Report on Government for Western Territory by Thomas Jefferson, 1784

From Paul Leicester Ford, editor. The Works of Thomas Jefferson. New York: G.P. Putnam's Sons Knickerbocker Press, 1904. 251-255.

The Committee appointed to prepare a plan for the temporary Government of the Western territory have agreed to the following resolutions:

Resolved that the territory ceded or to be ceded by Individual States to the United States whensoever the same shall have been purchased of the Indian Inhabitants and offered for sale by the U.S. shall be formed into distinct States bounded in the following manner as nearly as such cessions will admit, that is to say; Northwardly and Southwardly by parallels of latitude so that each state shall comprehend from South to North two degrees of latitude beginning to count from the completion of thirty-one degrees North of the Equator, but any territory Northwardly of the 47th degree shall make part of the state-next below, and Eastwardly and Westwardly they shall be bounded, those on the Mississippi by that river on one side and the meridian of the lowest point of the rapids of Ohio on the other; and those adjoining on the East by the same meridian on their Western side, and on their eastern by the meridian of the Western cape of the mouth of the Great Kanhaway. And the territory eastward of this last meridian between the Ohio, Lake Erie, and Pennsylvania shall be one state.

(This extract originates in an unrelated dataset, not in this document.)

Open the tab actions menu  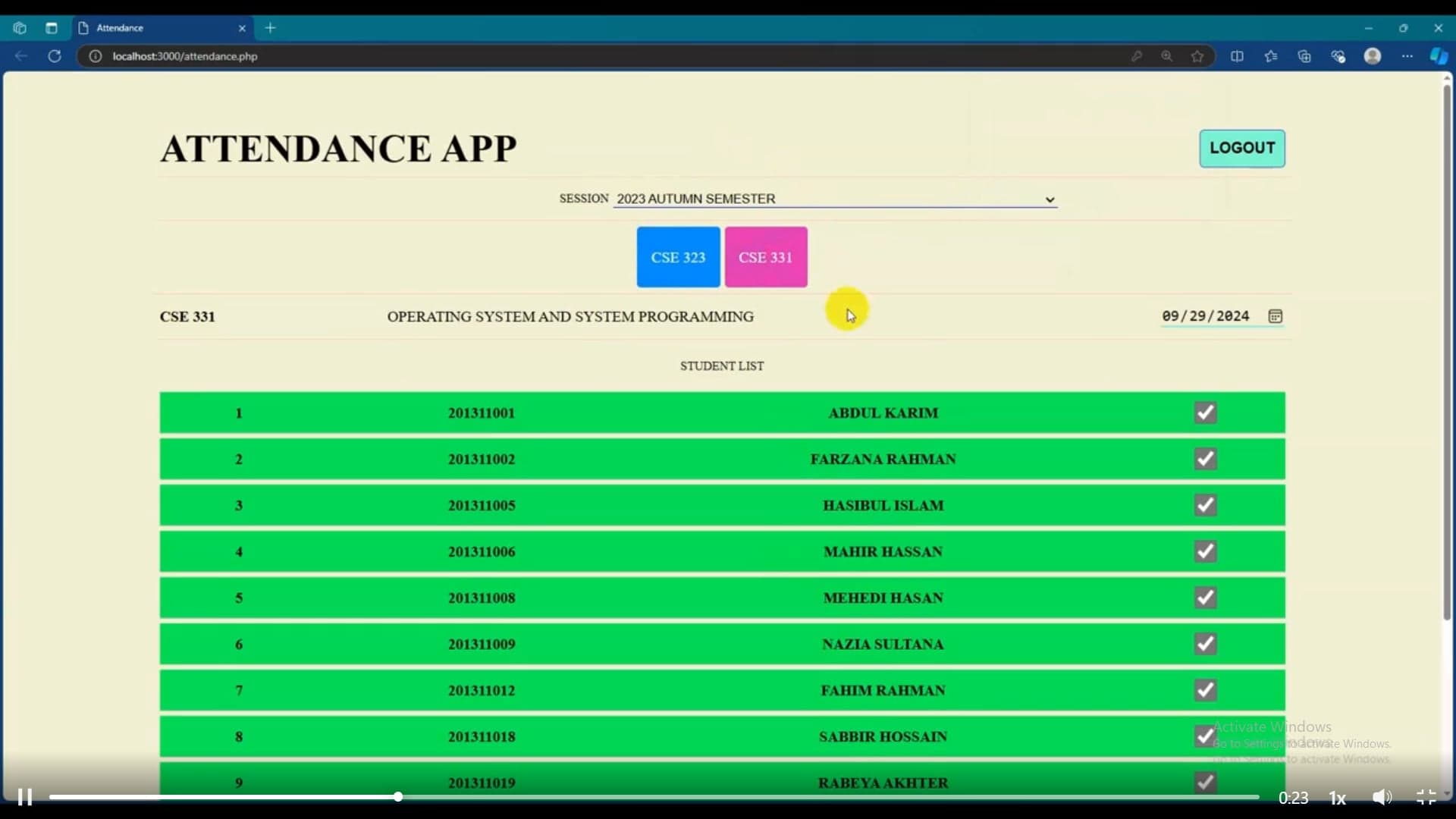(52, 28)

That the settlers within the territory so to be purchased and offered for sale shall, either on their own petition, or on the order of Congress, receive authority from them, with appointments of time and place for their free males of full age to meet together for the purpose of establishing a temporary government, to adopt the constitution and laws of any one of these states, so that such laws nevertheless shall be subject to alteration by their ordinary legislature, and to erect, subject to a like alteration counties or townships for the election of members for their legislature.

That such temporary government shall only continue in force in any state until it shall have acquired 20,000 free inhabitants, when, giving due proof thereof to Congress, they shall receive from them authority with appointments of time and place to call a Convention of representatives to establish a permanent Constitution and Government for themselves.

Provided that both the temporary and permanent Governments be established on these principles as their basis. 1, That they shall forever remain a part of the United States of America 2, That in their persons, property, and territory, they shall be subject to the Government of the United States in Congress assembled and to the articles of confederation in all those cases in which the original states shall be so subject. 3, that they shall be subject to pay part of the federal debts contracted or to be contracted to be apportioned on them by Congress, according to the same common rule and measure by which apportionments thereof shall be made on the other states. 4, That their respective Governments shall be in republican forms, and shall admit no person to be a citizen, who holds any hereditary title. 5, That after the year 1800 of the Christian era, there shall be neither slavery nor involuntary servitude in any of the said states, otherwise than in punishment of crimes, whereof the party shall have been duly convicted to have been personally guilty.

That whenever any of the said states shall have, of free inhabitants as many as shall then be in any one the least numerous of the thirteen original states, such state shall be admitted by its delegates into the Congress of the United States, on an equal footing with the said original states: After which the assent of two thirds of the United States in Congress assembled shall be requisite in all those cases, wherein by the Confederation the assent of nine States is now required. Provided the consent of nine states to such admission may be obtained according to the eleventh of the Articles of Confederation. Until such admission by their delegates into Congress, any of the said states, after the establishment of their temporary Government, shall have authority to keep a sitting Member in Congress, with a right of debating, but not of voting. . . .

That the preceding articles shall be formed into a charter of Compact, shall be duly executed by the President of the U.S. in Congress assembled under his hand and the seal of the United States, shall be promulgated, and shall stand as fundamental constitutions between the thirteen original States, and those now newly described unalterable but by the joint consent of the U.S. in Congress assembled and of the particular state within which such alteration is proposed to be made.